= Gilbert Horn Sr. =

American judge

Gilbert Horn Sr. (May 12, 1923 – March 27, 2016) was an American military veteran who served as an Assiniboine code talker during World War II. Horn, a member of the Merrill's Marauders during the war, utilized the Assiniboine language to encode communications by the U.S. military in the Pacific theater. In 2014, Horn was made an honorary chief of Fort Belknap Assiniboine by Assiniboine elder Kenneth Ryan of Wolf Point Mt.

Horn was born on the Fort Belknap Indian Reservation of Montana on May 12, 1923, to Melvina (Tall Youth) and Jesse Iron Horn Sr. He was raised on the reservation and attended school in Dodson, Montana, until he completed 8th grade. Later in life, Horn had one child with his first wife, Elizabeth Bradley, and eleven children with his second wife, Elizabeth Jackson.

Horn enlisted in the United States Army 1940, when he was 17 years old, and was assigned to the 163rd Infantry Battalion. He was trained in both Army communications and encryption. Horn, a code talker who spoke Assiniboine, an indigenous language of Montana, used his linguistic abilities to encrypt U.S. communications against the Japanese during World War II.

Horn volunteered for an assignment with Merrill's Marauders, a U.S. Army special operations led by General Frank Merrill in the South-East Asian theatre of World War II, beginning in 1943. As a member of the Marauders, Horn completed an 800-mile march across the mountains of Burma and southern China to cut off Japanese supply lines in the region. Fewer than 1,200 troops survived Merrill's Marauders' campaign. Horn and the surviving Maurauders were awarded a Distinguished Unit Citation for "gallantry, determination and esprit de corps in accomplishing its mission under extremely difficult and hazardous conditions." Horn also received a Bronze Star Medal and a Purple Heart.

Horn was honorably discharged from the United States Army after the war. He returned to his grandparents' farm on the Fort Belknap Indian Reservation, where he became involved in the reservation's tribal politics and judiciary. He served on the Fort Belknap Community Council for nineteen years. Horn also wrote the first regulations to govern the Fort Belknap Tribal Juvenile Court and served as a judge for eight years. Horn, who served as the former chairman of the National Congress of American Indians' Rocky Mountain Region chapter, successfully lobbied the U.S. federal government for a new health clinic on the Fort Belknap Indian Reservation.

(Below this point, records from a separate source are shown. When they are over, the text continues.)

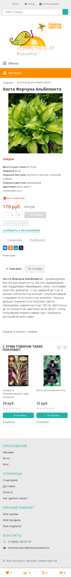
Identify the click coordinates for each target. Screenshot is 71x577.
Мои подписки (12, 526)
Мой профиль (12, 520)
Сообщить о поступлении (21, 230)
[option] (18, 389)
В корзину (18, 415)
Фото (6, 458)
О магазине (10, 480)
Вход (29, 3)
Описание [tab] (14, 268)
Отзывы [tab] (35, 268)
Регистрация (49, 3)
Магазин (8, 452)
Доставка (9, 486)
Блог (6, 464)
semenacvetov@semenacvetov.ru (28, 548)
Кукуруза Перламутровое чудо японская (16, 393)
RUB (16, 3)
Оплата (7, 492)
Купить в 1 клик (16, 223)
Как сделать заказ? (15, 498)
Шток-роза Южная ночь (51, 390)
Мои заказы (10, 514)
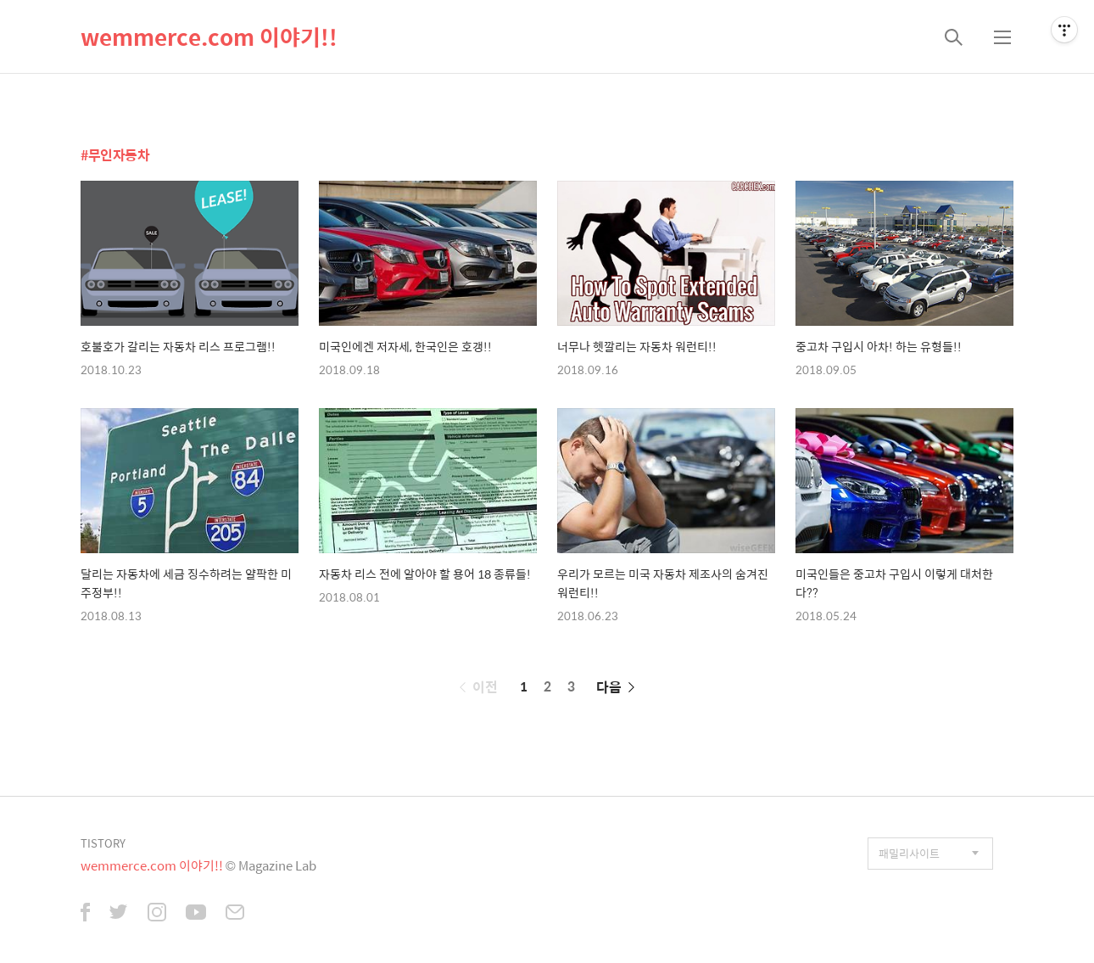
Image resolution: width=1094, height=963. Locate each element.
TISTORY (103, 843)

Montana State University–Northern awarded Horn an honorary doctorate in humanitarian services in 2013. In 2014, Fort Belknap Assiniboine Tribe named him the honorary chief, becoming the first person to receive the title since the 1890s. The recently constructed early learning center on the Fort Belknap Reservation has also been named in Horn's honor.

Gilbert Horn died at the Northern Montana Care Center in Havre, Montana, on March 27, 2016, at the age of 92. He was survived by eleven children, thirty-seven grandchildren, and almost ninety great-grandchildren and great-great-grandchildren. He was buried at a family cemetery, located on the reservation east of Fort Belknap Agency.